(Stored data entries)
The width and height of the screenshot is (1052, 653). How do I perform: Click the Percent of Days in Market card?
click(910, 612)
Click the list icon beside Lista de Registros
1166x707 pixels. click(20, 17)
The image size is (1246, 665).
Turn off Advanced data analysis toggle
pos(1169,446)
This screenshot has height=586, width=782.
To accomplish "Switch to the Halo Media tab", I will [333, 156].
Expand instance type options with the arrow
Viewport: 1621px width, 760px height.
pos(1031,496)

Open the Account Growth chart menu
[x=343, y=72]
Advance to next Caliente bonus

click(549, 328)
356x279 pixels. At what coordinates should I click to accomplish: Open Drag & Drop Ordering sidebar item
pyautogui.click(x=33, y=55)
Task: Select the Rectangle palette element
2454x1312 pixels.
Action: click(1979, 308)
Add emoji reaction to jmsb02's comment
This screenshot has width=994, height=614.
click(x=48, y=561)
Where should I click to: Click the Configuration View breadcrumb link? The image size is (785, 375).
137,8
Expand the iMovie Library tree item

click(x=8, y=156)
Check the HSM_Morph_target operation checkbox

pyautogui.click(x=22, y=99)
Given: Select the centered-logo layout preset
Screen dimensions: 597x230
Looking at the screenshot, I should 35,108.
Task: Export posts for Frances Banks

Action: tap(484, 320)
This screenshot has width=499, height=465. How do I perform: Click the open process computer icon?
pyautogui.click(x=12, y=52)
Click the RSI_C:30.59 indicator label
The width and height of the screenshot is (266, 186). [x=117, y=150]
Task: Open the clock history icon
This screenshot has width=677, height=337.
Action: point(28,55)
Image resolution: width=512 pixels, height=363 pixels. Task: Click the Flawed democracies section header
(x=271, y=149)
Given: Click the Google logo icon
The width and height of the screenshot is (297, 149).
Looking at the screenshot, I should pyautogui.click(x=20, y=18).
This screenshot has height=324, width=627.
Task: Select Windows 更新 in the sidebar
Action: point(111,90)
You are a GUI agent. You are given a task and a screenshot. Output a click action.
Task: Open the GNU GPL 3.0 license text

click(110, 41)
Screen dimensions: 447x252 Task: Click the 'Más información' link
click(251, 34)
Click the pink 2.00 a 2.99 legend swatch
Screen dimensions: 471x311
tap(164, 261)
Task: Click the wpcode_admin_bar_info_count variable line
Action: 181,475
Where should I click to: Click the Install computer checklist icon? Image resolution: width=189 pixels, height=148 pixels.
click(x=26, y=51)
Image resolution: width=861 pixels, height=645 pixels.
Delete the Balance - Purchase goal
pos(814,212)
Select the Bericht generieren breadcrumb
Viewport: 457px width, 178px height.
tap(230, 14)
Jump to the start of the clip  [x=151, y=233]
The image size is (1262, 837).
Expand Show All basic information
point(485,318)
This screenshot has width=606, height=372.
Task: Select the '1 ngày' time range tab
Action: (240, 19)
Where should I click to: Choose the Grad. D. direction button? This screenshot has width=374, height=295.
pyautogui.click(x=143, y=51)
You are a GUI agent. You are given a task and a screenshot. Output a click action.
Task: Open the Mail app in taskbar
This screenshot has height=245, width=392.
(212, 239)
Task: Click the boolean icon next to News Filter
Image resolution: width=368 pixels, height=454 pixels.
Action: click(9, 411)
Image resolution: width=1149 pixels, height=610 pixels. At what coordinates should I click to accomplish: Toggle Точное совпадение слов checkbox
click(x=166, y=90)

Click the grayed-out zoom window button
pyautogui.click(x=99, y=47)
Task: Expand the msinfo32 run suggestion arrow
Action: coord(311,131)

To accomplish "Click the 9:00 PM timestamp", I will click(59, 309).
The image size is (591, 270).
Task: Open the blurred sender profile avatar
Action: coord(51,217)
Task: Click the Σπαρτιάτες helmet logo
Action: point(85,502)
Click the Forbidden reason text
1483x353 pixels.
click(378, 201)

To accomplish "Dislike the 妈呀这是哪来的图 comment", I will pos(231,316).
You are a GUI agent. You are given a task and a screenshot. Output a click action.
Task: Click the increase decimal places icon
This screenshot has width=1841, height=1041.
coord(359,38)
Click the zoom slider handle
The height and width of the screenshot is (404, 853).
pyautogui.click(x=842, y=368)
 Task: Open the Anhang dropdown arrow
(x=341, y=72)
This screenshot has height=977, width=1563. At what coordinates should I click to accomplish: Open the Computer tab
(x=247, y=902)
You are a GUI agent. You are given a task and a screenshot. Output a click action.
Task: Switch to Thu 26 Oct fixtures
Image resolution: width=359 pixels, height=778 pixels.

Aim of the exercise:
Return every line of the listing above word for word, in the same order.

Expected output:
The width and height of the screenshot is (1052, 653). How do I perform: Click the Percent of Days in Market card?
click(910, 612)
Click the list icon beside Lista de Registros
1166x707 pixels. click(20, 17)
The image size is (1246, 665).
Turn off Advanced data analysis toggle
pos(1169,446)
This screenshot has height=586, width=782.
To accomplish "Switch to the Halo Media tab", I will [333, 156].
Expand instance type options with the arrow
Viewport: 1621px width, 760px height.
pos(1031,496)

Open the Account Growth chart menu
[x=343, y=72]
Advance to next Caliente bonus

click(549, 328)
356x279 pixels. At what coordinates should I click to accomplish: Open Drag & Drop Ordering sidebar item
pyautogui.click(x=33, y=55)
Task: Select the Rectangle palette element
2454x1312 pixels.
Action: click(1979, 308)
Add emoji reaction to jmsb02's comment
This screenshot has width=994, height=614.
click(x=48, y=561)
Where should I click to: Click the Configuration View breadcrumb link? The image size is (785, 375).
137,8
Expand the iMovie Library tree item

click(x=8, y=156)
Check the HSM_Morph_target operation checkbox

pyautogui.click(x=22, y=99)
Given: Select the centered-logo layout preset
Screen dimensions: 597x230
Looking at the screenshot, I should 35,108.
Task: Export posts for Frances Banks

Action: tap(484, 320)
This screenshot has width=499, height=465. How do I perform: Click the open process computer icon?
pyautogui.click(x=12, y=52)
Click the RSI_C:30.59 indicator label
The width and height of the screenshot is (266, 186). [x=117, y=150]
Task: Open the clock history icon
This screenshot has width=677, height=337.
Action: point(28,55)
Image resolution: width=512 pixels, height=363 pixels. Task: Click the Flawed democracies section header
(x=271, y=149)
Given: Click the Google logo icon
The width and height of the screenshot is (297, 149).
Looking at the screenshot, I should pyautogui.click(x=20, y=18).
This screenshot has height=324, width=627.
Task: Select Windows 更新 in the sidebar
Action: point(111,90)
You are a GUI agent. You are given a task and a screenshot. Output a click action.
Task: Open the GNU GPL 3.0 license text

click(110, 41)
Screen dimensions: 447x252 Task: Click the 'Más información' link
click(251, 34)
Click the pink 2.00 a 2.99 legend swatch
Screen dimensions: 471x311
tap(164, 261)
Task: Click the wpcode_admin_bar_info_count variable line
Action: 181,475
Where should I click to: Click the Install computer checklist icon? Image resolution: width=189 pixels, height=148 pixels.
click(x=26, y=51)
Image resolution: width=861 pixels, height=645 pixels.
Delete the Balance - Purchase goal
pos(814,212)
Select the Bericht generieren breadcrumb
Viewport: 457px width, 178px height.
tap(230, 14)
Jump to the start of the clip  [x=151, y=233]
The image size is (1262, 837).
Expand Show All basic information
point(485,318)
This screenshot has width=606, height=372.
Task: Select the '1 ngày' time range tab
Action: (240, 19)
Where should I click to: Choose the Grad. D. direction button? This screenshot has width=374, height=295.
pyautogui.click(x=143, y=51)
You are a GUI agent. You are given a task and a screenshot. Output a click action.
Task: Open the Mail app in taskbar
This screenshot has height=245, width=392.
(212, 239)
Task: Click the boolean icon next to News Filter
Image resolution: width=368 pixels, height=454 pixels.
Action: click(9, 411)
Image resolution: width=1149 pixels, height=610 pixels. At what coordinates should I click to accomplish: Toggle Точное совпадение слов checkbox
click(x=166, y=90)

Click the grayed-out zoom window button
pyautogui.click(x=99, y=47)
Task: Expand the msinfo32 run suggestion arrow
Action: coord(311,131)

To accomplish "Click the 9:00 PM timestamp", I will click(59, 309).
The image size is (591, 270).
Task: Open the blurred sender profile avatar
Action: coord(51,217)
Task: Click the Σπαρτιάτες helmet logo
Action: point(85,502)
Click the Forbidden reason text
1483x353 pixels.
click(378, 201)

To accomplish "Dislike the 妈呀这是哪来的图 comment", I will pos(231,316).
You are a GUI agent. You are given a task and a screenshot. Output a click action.
Task: Click the increase decimal places icon
This screenshot has width=1841, height=1041.
coord(359,38)
Click the zoom slider handle
The height and width of the screenshot is (404, 853).
pyautogui.click(x=842, y=368)
 Task: Open the Anhang dropdown arrow
(x=341, y=72)
This screenshot has height=977, width=1563. At what coordinates should I click to accomplish: Open the Computer tab
(x=247, y=902)
You are a GUI agent. You are given a task and a screenshot. Output a click action.
Task: Switch to Thu 26 Oct fixtures
Image resolution: width=359 pixels, height=778 pixels.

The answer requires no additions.